Nifty New Resin Solves a Major Problem With 3-D Printing

Formlabs' new resin can be turned into cyan chains strong enough to hoist cinder blocks.

Until recently, buying a 3-D printer required a difficult choice: Get a heated-chamber system like the popular MakerBot, which prints durable, colorful pieces marred by ridges and pockmarks. Or go with a stereolithography printer, which produces seamless parts that fracture at the slightest application of force. Now Formlabs offers a third choice with Tough Resin, which creates smooth cyan chains strong enough to hoist cinder blocks.

Formlabs' recently released its second-gen printer, the Form 1+, a $3,300 aluminum-and-plastic pillar that prints hi-res models using photosensitive resins and laser beams. It might look like a clone of the $2,550 Form 1, which raised nearly $3 million on Kickstarter a few years ago, but the resin it uses is a primordial ooze from which almost anything can emerge. That's a big deal in the low-cost 3-D-printing market.

The SLA technology Formlabs uses binds each layer chemically. “The key ingredient in the resin is a molecule that starts out as long semi-flexible chain of atoms,” says company research scientist Alex McCarthy. “When we cure the resin during the printing process, these chains link up to form a solid network that is hard and rigid under normal conditions.” When a blunt object strikes a part made from the tough resin, the energy is absorbed and the part doesn’t shatter.

Formlabs

The results are impressive, according to technical data provided by Formlabs: Parts printed with the new resin suggest a higher-yield strength than other 3-D-printed materials. This is rare, but not unprecedented. Raney found some machines that could match or surpass the performance characteristics of the Tough Resin, but they cost well over $50,000.

Despite the strength, there’s no special sauce in the newfangled goo. “There’s no fiber or other particulate in the resin,” says Colin Raney, Formlabs' global marketing lead and a former managing director of design consultancy IDEO. “All the strength comes from the chemical formulation.” The only additive is a blue pigment, which helps differentiate it from other resin. This new material also introduces a new step to the process: printed parts require curing under a UV lamp for the resin to its full potential.

Why It Matters

Tough Resin fills a critical gap in the SLA printer market. Formlabs’ original clear resin allowed for feats like printing a 50-foot-long chain inside a five-inch cube or creating intricate, fragile designs. A subsequent formulation made it possible to print robust, rubbery parts like tires but offered little rigidity. Making a printable plastic that’s durable while retaining high levels of accuracy has proven difficult across the industry.
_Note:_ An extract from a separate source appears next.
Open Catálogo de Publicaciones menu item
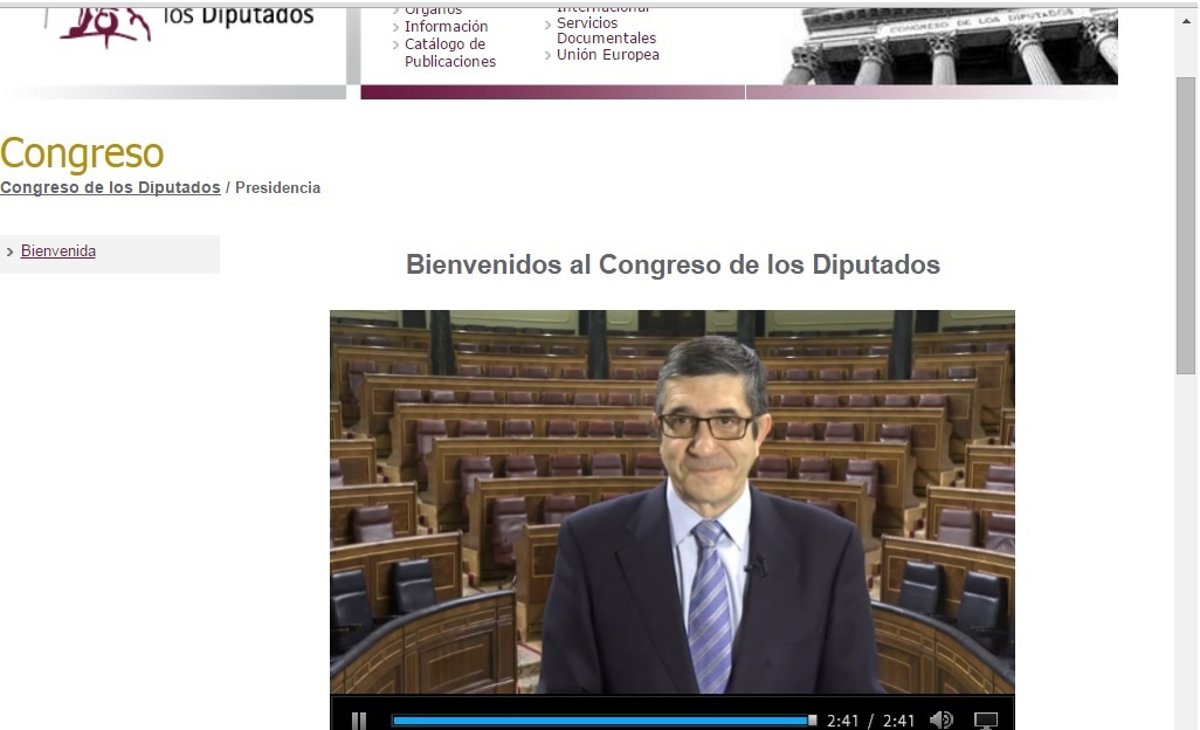Image resolution: width=1200 pixels, height=730 pixels. (449, 53)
“Most 3-D printed materials (and many plastics) are designed for strength, not toughness,” Raney says. “They can hold a lot of weight, but at some point, under enough force, they fail—and when they fail they snap or shatter.”

Design engineers had been clamoring for a material that would allow them to print functional designs like clips, clasps, and gears with enough resilience to take a beating. They wanted a material that could act as an alternate for ABS, the type of plastic Lego uses, while approaching the same slick finish. Now, they have that option for $175 per liter.

Chemistry by Design

Formlabs has taken an unusual path in the 3-D printer market by developing the machines, companion software, as well as their own print materials. Most manufacturers work with plastics providers or labs to find suitable feedstocks, but Formlabs has decided to go “full stack.”

In Formlabs’ headquarters, lab coat-wearing scientists concoct samples of resin just feet away from where hardware designers spin printed circuit boards and software engineers code. The result is a collaboration where weaknesses in material science can be overcome with hardware, and vice versa. This is a huge advantage given the finicky nature of materials science, McCarthy says. “Say, you're working on a robot that keeps breaking because the bolts become loose overtime. That is something you can easily observe and fix. In a prototype resin, the screws are ten million times smaller and often transparent.”

Formlabs produces a relatively affordable high-accuracy machine for less than $4,000, but its dominance in that niche is in jeopardy. AutoDesk released schematics and a reference design for a 3-D printer with similar specs, making it easier for low-cost manufacturers to get to market. Well-funded competitors like Carbon3D promise to match Formlabs’ print accuracy while increasing speed.

Formlabs believes that producing a protean array of plastics, exclusive to their system, can help them maintain a lead, Raney says. “Now you can go from printing beautiful, delicate figurines to printing a hammer that will literally drive nails by just switching materials.”